■ **Assignment**
The answer must match the listing exactly, with every line written out again.

Data extract: Begin

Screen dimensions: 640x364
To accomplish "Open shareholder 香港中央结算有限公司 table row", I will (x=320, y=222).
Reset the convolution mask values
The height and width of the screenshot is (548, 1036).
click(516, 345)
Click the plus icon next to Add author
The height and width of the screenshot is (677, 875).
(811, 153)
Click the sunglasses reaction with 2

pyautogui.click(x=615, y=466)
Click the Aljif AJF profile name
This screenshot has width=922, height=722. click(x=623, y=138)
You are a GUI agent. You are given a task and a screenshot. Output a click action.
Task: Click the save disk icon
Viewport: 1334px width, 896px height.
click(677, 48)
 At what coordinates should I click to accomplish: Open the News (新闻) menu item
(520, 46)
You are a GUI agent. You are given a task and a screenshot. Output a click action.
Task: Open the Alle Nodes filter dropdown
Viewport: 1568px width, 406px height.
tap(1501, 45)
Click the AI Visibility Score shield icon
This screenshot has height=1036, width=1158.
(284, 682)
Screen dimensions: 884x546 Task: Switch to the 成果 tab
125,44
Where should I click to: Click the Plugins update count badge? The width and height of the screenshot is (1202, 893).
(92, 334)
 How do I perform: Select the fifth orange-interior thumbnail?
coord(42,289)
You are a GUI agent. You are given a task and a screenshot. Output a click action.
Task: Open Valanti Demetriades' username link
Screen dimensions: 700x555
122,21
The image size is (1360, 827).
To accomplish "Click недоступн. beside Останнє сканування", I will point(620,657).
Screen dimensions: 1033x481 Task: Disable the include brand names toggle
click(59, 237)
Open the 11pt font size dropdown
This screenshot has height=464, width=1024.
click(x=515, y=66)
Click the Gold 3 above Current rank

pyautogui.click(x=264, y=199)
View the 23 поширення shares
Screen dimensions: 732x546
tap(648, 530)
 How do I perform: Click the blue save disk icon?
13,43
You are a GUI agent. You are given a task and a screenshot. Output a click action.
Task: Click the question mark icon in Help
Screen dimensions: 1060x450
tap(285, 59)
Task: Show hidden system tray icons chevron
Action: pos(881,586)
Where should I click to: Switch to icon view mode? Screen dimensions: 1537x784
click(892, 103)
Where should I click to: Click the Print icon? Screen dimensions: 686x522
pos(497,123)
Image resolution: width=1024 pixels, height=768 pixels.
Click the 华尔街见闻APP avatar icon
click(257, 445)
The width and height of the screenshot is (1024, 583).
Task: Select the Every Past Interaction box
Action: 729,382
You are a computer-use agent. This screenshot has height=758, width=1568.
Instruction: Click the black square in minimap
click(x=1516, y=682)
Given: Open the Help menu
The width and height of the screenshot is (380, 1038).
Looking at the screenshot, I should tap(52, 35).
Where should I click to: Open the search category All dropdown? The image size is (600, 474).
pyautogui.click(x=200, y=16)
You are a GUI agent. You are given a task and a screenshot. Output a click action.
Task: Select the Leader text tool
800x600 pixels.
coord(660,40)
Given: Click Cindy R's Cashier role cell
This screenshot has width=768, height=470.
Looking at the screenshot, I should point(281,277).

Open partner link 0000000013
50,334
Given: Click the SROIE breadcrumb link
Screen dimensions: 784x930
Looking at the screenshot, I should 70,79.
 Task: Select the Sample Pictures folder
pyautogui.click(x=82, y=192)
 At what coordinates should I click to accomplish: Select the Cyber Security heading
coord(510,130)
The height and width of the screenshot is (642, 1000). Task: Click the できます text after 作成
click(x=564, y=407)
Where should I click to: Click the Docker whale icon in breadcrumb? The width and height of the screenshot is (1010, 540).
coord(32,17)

Data extract: End

■ **Answer section**
Screen dimensions: 640x364
To accomplish "Open shareholder 香港中央结算有限公司 table row", I will (x=320, y=222).
Reset the convolution mask values
The height and width of the screenshot is (548, 1036).
click(516, 345)
Click the plus icon next to Add author
The height and width of the screenshot is (677, 875).
(811, 153)
Click the sunglasses reaction with 2

pyautogui.click(x=615, y=466)
Click the Aljif AJF profile name
This screenshot has width=922, height=722. click(x=623, y=138)
You are a GUI agent. You are given a task and a screenshot. Output a click action.
Task: Click the save disk icon
Viewport: 1334px width, 896px height.
click(677, 48)
 At what coordinates should I click to accomplish: Open the News (新闻) menu item
(520, 46)
You are a GUI agent. You are given a task and a screenshot. Output a click action.
Task: Open the Alle Nodes filter dropdown
Viewport: 1568px width, 406px height.
tap(1501, 45)
Click the AI Visibility Score shield icon
This screenshot has height=1036, width=1158.
(284, 682)
Screen dimensions: 884x546 Task: Switch to the 成果 tab
125,44
Where should I click to: Click the Plugins update count badge? The width and height of the screenshot is (1202, 893).
(92, 334)
 How do I perform: Select the fifth orange-interior thumbnail?
coord(42,289)
You are a GUI agent. You are given a task and a screenshot. Output a click action.
Task: Open Valanti Demetriades' username link
Screen dimensions: 700x555
122,21
The image size is (1360, 827).
To accomplish "Click недоступн. beside Останнє сканування", I will point(620,657).
Screen dimensions: 1033x481 Task: Disable the include brand names toggle
click(59, 237)
Open the 11pt font size dropdown
This screenshot has height=464, width=1024.
click(x=515, y=66)
Click the Gold 3 above Current rank

pyautogui.click(x=264, y=199)
View the 23 поширення shares
Screen dimensions: 732x546
tap(648, 530)
 How do I perform: Click the blue save disk icon?
13,43
You are a GUI agent. You are given a task and a screenshot. Output a click action.
Task: Click the question mark icon in Help
Screen dimensions: 1060x450
tap(285, 59)
Task: Show hidden system tray icons chevron
Action: pos(881,586)
Where should I click to: Switch to icon view mode? Screen dimensions: 1537x784
click(892, 103)
Where should I click to: Click the Print icon? Screen dimensions: 686x522
pos(497,123)
Image resolution: width=1024 pixels, height=768 pixels.
Click the 华尔街见闻APP avatar icon
click(257, 445)
The width and height of the screenshot is (1024, 583).
Task: Select the Every Past Interaction box
Action: 729,382
You are a computer-use agent. This screenshot has height=758, width=1568.
Instruction: Click the black square in minimap
click(x=1516, y=682)
Given: Open the Help menu
The width and height of the screenshot is (380, 1038).
Looking at the screenshot, I should tap(52, 35).
Where should I click to: Open the search category All dropdown? The image size is (600, 474).
pyautogui.click(x=200, y=16)
You are a GUI agent. You are given a task and a screenshot. Output a click action.
Task: Select the Leader text tool
800x600 pixels.
coord(660,40)
Given: Click Cindy R's Cashier role cell
This screenshot has width=768, height=470.
Looking at the screenshot, I should point(281,277).

Open partner link 0000000013
50,334
Given: Click the SROIE breadcrumb link
Screen dimensions: 784x930
Looking at the screenshot, I should 70,79.
 Task: Select the Sample Pictures folder
pyautogui.click(x=82, y=192)
 At what coordinates should I click to accomplish: Select the Cyber Security heading
coord(510,130)
The height and width of the screenshot is (642, 1000). Task: Click the できます text after 作成
click(x=564, y=407)
Where should I click to: Click the Docker whale icon in breadcrumb? The width and height of the screenshot is (1010, 540).
coord(32,17)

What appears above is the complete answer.